From UNAIDS on down, "90-90-90" has been the big numerical buzzword in HIV policy circles the past few years. It's shorthand for three goals: 1) Getting 90% of all those in a certain locality (city, county, state, country) living with HIV to know that they have it; 2) getting 90% of those people linked to care and on treatment; and 3) getting 90% of those people virally suppressed, or undetectable, meaning that they've not only tamped down their own HIV but are incapable of passing the virus to others sexually -- thereby helping reduce new infections.
Experts say that any particular locality that meets or exceeds those three benchmarks will be on track to bringing new infections to zero going forward and basically ending its epidemic (EtE). Cities that have committed to this goal are called Fast-Track Cities.
Well, early this month, New York City, once the global center of the epidemic, announced that it is the first of the U.S. Fast-Track Cities to meet those benchmarks -- and the city has not only met them but slightly exceeded them. The announcement follows several years of collaboration among HIV community activists and public health officials to get to this goal.
How did New York City do it? Especially when many thought that San Francisco, which has recently experienced dramatic plunges in new HIV cases thanks to ample funding and good policy, would get there first. We talked to some of the key people involved to get the answers -- as well as to ask what lessons other cities can learn, and what New York City must do going forward to close the final gap.
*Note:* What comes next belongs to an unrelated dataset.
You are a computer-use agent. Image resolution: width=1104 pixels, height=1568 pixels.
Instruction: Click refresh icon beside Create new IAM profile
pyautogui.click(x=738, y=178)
New York City Provided Free Health Care to Every Resident -- Including Undocumented People
Between the expansion of Medicaid eligibility with the passing of the Affordable Care Act, a traditionally very robust and generous AIDS Drug Assistance Program (ADAP) for income-qualifying HIV-positive folks that not only provides meds directly but will cover premiums and copays on people's private plans, and various platforms such as ADAP and public hospitals/health centers that will treat undocumented residents unable to qualify for other coverage options, New York City has essentially become able to give health coverage to every resident, thereby making sure that HIV-positive residents can access meds and care, and that residents at risk for HIV can get their HIV and sexually transmitted infection (STI) prevention needs met.
"NYC's story is a really remarkable example of what happens when a population achieves what in effect is universal health care," says Demetre Daskalakis, M.D., M.P.H., the openly gay deputy commissioner for the New York City health department's division of disease control, who has in many ways become the face of the EtE effort in the city.
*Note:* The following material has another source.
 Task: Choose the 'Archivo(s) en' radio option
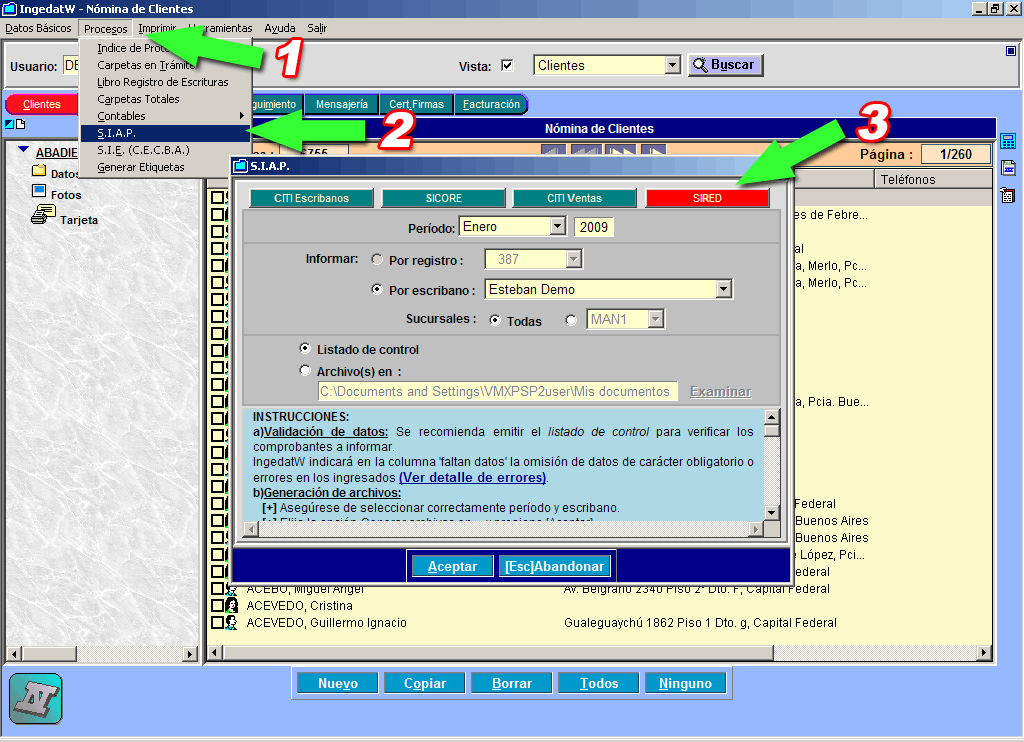(306, 371)
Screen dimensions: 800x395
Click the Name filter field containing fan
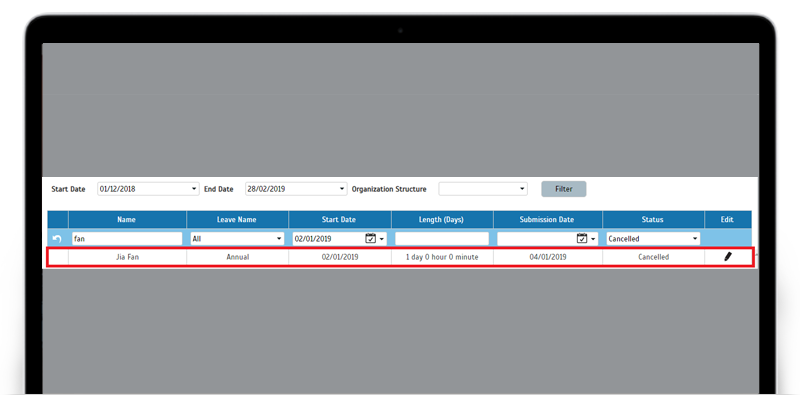click(x=127, y=238)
The HIV Community Was Heavily Involved in the Planning
Unlike New York City's Bloomberg mayoral administration in the 2000s, which largely blocked community groups from input into policy decisions, both New York State and City efforts to EtE were devised in collaboration with -- and even blueprinted by -- longtime HIV nonprofits including Housing Works, Treatment Action Group, and the Latino Commission on AIDS. "They're the ones who've been doing this work the last 30-plus years," says Oni Blackstock, M.D. M.H.S., assistant commissioner for the health department's Bureau of HIV/AIDS. "They allowed us to have our finger on the pulse of the issues driving the epidemic," she says, such as a dramatic increase in the use of crystal meth among young men who have sex with men and trans women of color. (To address that, the health department collaborated with GMHC to create Re-Charge, a harm reduction counseling and group support program.)
Kiara St. James, cofounder of New York Transgender Advocacy Group, who is living openly with HIV, says, "The city was really intentional about including marginalized communities, particularly black and brown ones like the ballroom scene, to make sure we have better agency over how programs are run."
New York City Prioritized Getting People on HIV Meds Immediately -- and Keeping Them Virally Suppressed
The state and city promoted so-called "rapid start" programs that would start people on HIV meds the same day they were diagnosed with HIV -- and they also promoted adherence programs at health centers like Amida Care where low-income people living with HIV would get cash incentives every time their HIV was undetectable on their lab tests. "Having that extra income has been very impactful for a lot of trans folks living with HIV," says St. James.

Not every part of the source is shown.